Marists in Brazil Minister Amid Bullets, Poverty
Pope Benedict XVI’s visit to Brazil attracted our attention to the Church in that great country to our south and on the small but significant Marist presence in this mission field.
Brazil is the largest Catholic country in the world. Yet, the Church faces three major challenges: a shortage of priests, the departure of Catholics and a country of incredible poverty.
The Marists number only about 18 priests, brothers and professed seminarians in Brazil. Nevertheless, they are growing stronger as they continue to contribute to the strengthening of the Church and to serve those in need.
There are two houses of formation in Brazil. One is located in Belo Horizonte and the other in Curitiba. There are approximately 15 students preparing to join the eight seminarians who are in the formal seminary program. In recent years, the mission district has celebrated the ordination of two Brazilian Marists.

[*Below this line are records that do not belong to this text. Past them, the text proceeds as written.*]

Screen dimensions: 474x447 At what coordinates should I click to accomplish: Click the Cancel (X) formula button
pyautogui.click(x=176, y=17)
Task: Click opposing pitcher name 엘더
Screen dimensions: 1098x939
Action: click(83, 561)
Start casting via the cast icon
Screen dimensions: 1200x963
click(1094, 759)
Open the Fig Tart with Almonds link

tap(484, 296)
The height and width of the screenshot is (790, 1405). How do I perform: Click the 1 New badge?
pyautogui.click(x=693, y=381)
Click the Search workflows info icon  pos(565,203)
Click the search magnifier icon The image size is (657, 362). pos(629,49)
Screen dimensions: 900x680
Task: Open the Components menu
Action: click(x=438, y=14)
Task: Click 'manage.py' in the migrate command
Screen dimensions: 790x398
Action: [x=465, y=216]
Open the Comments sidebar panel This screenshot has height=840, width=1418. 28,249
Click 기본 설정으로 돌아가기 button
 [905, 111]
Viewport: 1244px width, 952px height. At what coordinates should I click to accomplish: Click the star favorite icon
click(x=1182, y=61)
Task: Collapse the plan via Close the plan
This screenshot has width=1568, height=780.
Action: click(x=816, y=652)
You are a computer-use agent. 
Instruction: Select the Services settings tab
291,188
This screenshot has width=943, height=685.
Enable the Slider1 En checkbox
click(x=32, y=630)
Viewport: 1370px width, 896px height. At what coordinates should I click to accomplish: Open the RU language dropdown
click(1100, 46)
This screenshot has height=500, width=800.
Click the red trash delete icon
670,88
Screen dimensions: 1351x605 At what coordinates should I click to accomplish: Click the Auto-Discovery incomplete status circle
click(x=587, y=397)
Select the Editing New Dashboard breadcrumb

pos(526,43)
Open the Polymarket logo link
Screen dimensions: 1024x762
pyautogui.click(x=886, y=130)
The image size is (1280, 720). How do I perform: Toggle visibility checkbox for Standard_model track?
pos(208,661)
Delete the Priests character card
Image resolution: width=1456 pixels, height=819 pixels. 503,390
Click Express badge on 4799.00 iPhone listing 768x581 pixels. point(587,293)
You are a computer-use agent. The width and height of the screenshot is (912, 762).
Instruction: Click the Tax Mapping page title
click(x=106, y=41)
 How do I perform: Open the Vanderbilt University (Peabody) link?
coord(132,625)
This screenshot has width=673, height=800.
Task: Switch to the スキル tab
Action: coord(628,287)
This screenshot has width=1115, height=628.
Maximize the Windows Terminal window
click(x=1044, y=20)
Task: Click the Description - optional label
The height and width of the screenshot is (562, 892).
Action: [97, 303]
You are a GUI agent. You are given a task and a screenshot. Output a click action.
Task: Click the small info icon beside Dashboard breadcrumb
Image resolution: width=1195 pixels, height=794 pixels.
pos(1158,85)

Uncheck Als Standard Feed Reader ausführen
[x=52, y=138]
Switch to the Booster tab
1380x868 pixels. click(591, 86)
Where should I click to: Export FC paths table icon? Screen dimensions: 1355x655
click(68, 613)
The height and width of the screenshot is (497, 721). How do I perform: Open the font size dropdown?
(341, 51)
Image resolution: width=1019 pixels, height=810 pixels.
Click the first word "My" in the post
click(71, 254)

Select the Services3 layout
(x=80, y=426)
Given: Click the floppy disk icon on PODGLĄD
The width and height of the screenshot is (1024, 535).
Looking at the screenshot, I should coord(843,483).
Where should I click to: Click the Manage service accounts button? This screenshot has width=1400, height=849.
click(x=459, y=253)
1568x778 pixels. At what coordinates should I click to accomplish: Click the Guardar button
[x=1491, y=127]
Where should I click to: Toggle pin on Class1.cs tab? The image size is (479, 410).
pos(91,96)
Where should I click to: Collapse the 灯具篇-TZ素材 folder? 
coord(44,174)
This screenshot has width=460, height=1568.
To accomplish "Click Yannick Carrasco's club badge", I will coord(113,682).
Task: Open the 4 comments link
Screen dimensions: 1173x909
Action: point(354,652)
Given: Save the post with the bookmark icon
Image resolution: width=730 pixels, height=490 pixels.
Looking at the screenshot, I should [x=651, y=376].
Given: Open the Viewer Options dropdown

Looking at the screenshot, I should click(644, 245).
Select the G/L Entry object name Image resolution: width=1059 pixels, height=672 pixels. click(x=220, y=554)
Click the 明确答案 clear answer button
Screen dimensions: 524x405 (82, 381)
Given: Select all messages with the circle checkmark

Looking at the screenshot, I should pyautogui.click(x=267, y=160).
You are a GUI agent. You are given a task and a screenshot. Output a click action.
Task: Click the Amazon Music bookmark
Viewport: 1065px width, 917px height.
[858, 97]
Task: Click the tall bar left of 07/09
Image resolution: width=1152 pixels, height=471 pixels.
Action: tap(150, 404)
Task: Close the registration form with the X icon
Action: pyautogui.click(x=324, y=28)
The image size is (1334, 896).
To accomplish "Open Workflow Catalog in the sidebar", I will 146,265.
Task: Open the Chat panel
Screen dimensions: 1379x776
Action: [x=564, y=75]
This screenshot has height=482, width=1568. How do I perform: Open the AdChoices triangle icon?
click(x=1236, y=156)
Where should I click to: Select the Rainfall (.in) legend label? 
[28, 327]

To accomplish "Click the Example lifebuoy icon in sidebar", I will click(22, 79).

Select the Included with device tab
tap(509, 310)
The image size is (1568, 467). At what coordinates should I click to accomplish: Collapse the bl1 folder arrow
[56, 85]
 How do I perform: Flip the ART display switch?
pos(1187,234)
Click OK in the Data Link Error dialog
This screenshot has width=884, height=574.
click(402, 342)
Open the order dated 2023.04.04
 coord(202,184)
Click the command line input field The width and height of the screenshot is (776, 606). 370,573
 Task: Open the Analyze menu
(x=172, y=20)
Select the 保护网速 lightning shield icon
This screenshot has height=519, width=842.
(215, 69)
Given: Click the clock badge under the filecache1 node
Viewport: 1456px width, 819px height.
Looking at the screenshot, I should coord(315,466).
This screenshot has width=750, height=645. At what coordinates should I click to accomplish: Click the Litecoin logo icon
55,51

Besides the seminaries, the Marists are involved in Catholic education and do pastoral work. The pastoral work takes place in a parish in São Paolo and in a rural area at Palmas de Monte Alto.
Fr. Al Puccinelli, originally from San Francisco, is currently assigned to the seminary in Curitiba. He recently wrote how his Holy Week “started with a bang.” He was celebrating Palm Sunday services in a nearby favela (a slum impoverished area of the city). Just about to bless the palms broke a gun fight broke out about 50 yards away. Everyone calmly waited until the fight ended. Then the palms were blessed and everyone processed to the nearby chapel.
The seminarians who are also involved in a weekly prayer group in the favela have also experienced first-hand the violence. On their way back from one of meetings, they found themselves the midst of a shoot out during which the bullets were flying over their heads. Fortunately, they escaped without injury.
Reprinted from the Marist Missions newsletter, Volume 34, Number 2.
From France to Oceania … From the Beginning
Two months from the day the first Marists were professed in Lyon, France, seven adventurous Marists set sail for Oceania. The date was December 24, 1836 and they represented one-fourth of the Society’s members.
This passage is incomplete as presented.